Maika Monroe en un mar de clichés
Lo más interesante de esta función es ver a Maika Monroe. La actriz, que nos tiene acostumbrados a huir de asesinos en serie o entidades sobrenaturales (Longlegs, It Follows), aquí se enfrenta a un monstruo diferente: el juicio social. Interpreta a Kenna, una mujer que sale de prisión tras cinco años por la muerte accidental de su novio y que regresa a Wyoming para intentar conocer a la hija que nunca pudo abrazar. Monroe le da al personaje una vulnerabilidad contenida, evitando el llanto fácil y apostando por una melancolía que es, de lejos, lo mejor de la cinta.

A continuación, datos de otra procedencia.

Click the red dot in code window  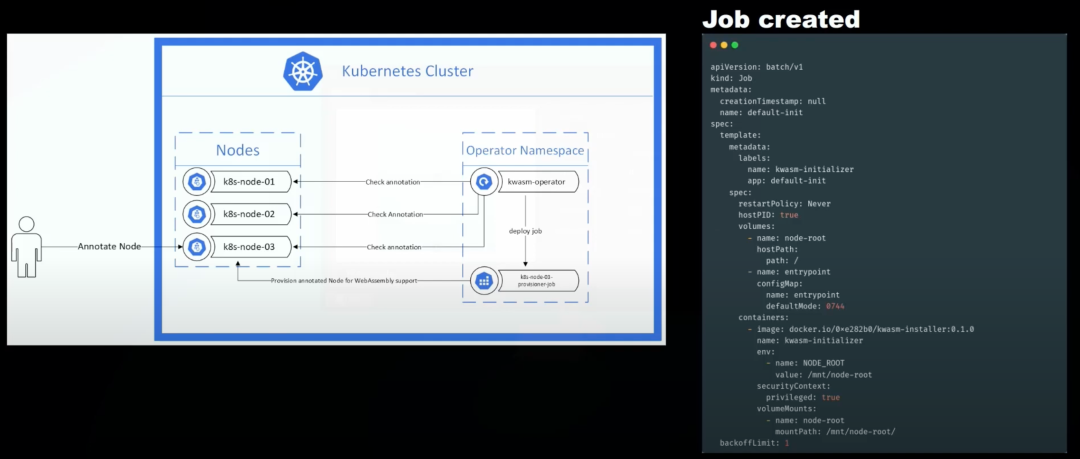713,45
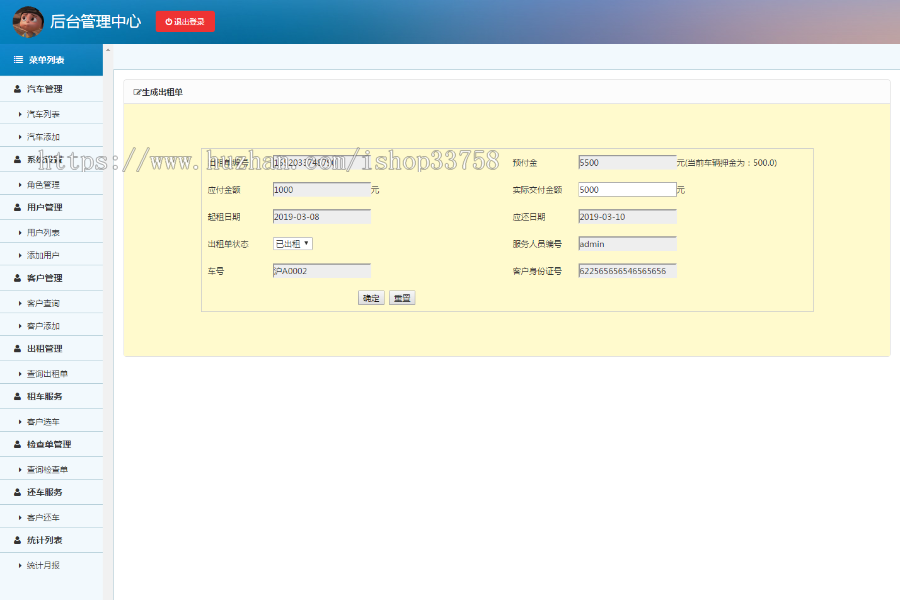Click the 检查单管理 sidebar icon
The width and height of the screenshot is (900, 600).
[15, 443]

Frente a ella tenemos a Tyriq Withers como Ledger, el mejor amigo del difunto y dueño del bar local (porque en estas películas los protagonistas siempre son dueños de bares rústicos o floristerías bohemias). Aunque la química entre ellos funciona a ratos, la trama se sostiene sobre una base tan inverosímil que duele: cuesta creer que, en un pueblo pequeño de la era digital, Ledger no sepa qué cara tiene la mujer que «mató» a su mejor amigo hasta que la tiene sirviéndose una copa.

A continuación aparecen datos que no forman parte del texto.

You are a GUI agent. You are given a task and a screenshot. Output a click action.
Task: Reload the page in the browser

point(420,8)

Un envoltorio de lujo para una historia de sobremesa
La directora Vanessa Caswill sabe cómo rodar un drama que entre por los ojos. La fotografía es cálida, los parajes de las Rocosas son espectaculares y la banda sonora —repleta de ese country-folk melódico tipo Kacey Musgraves— envuelve la historia en un halo de nostalgia muy disfrutable si decides bajar la guardia. Además, contar con secundarios de la talla de Lauren Graham y Bradley Whitford (como los abuelos resentidos) le da un peso actoral que el guion, por momentos demasiado esquemático, no siempre merece.

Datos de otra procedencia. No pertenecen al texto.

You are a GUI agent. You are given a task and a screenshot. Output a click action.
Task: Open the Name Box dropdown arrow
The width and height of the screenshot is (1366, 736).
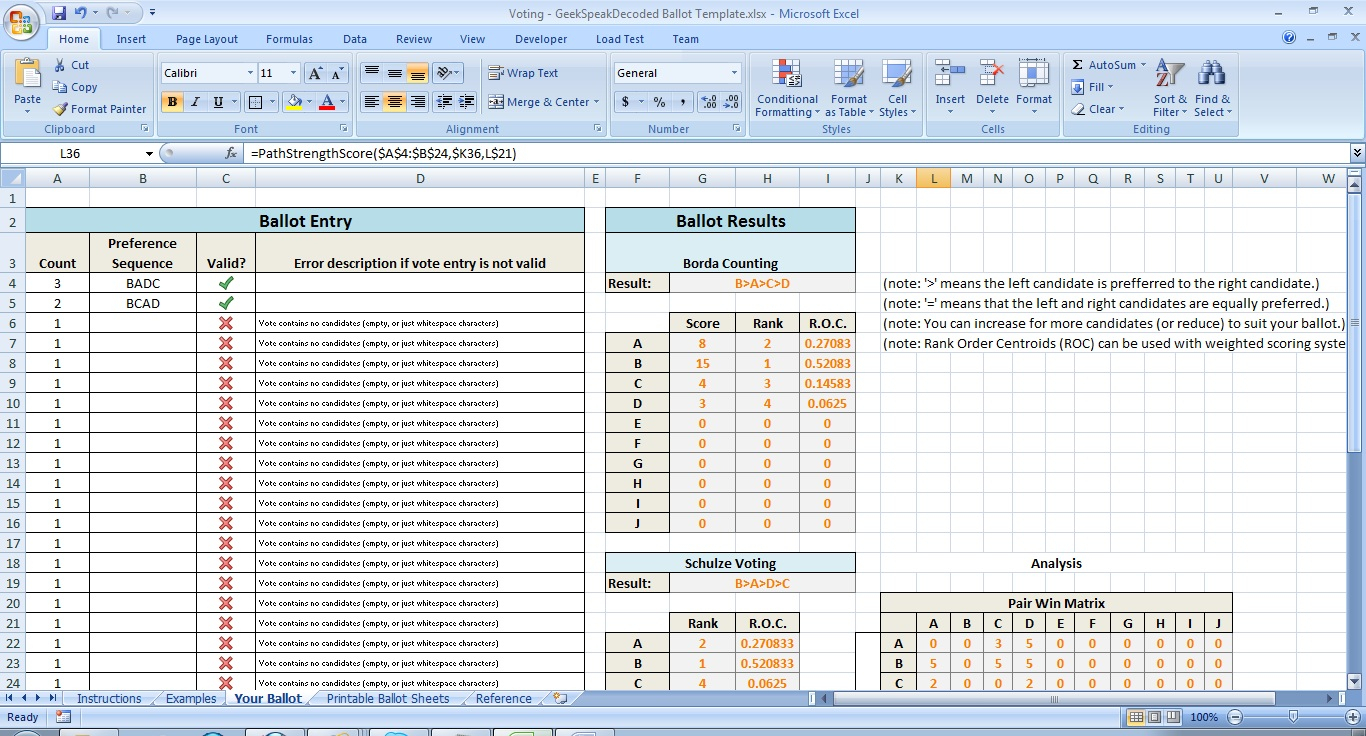(x=150, y=154)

Sin embargo, el problema de No te olvidaré es que lija tanto las aristas del dolor que todo termina pareciendo un anuncio de perfume de dos horas. Los problemas se resuelven con conversaciones que llegan justo a tiempo y cartas leídas en voz alta que subrayan emociones que ya estábamos viendo en pantalla.

¿Merece la pena el Kleenex?
Si eres fan de Hoover o buscas una historia de redención con final balsámico, la película cumple con creces. Es cine reconfortante, de ese que no te cambia la vida pero te deja un buen sabor de boca. Pero si buscas la profundidad de un drama sobre la reinserción o el duelo real, aquí solo vas a encontrar la superficie. Es un producto comercial impecable que sabe qué teclas tocar para emocionarte, aunque sepas perfectamente que te están haciendo trampas con la partitura. Una película sobre segundas oportunidades que, irónicamente, no se arriesga a hacer nada nuevo.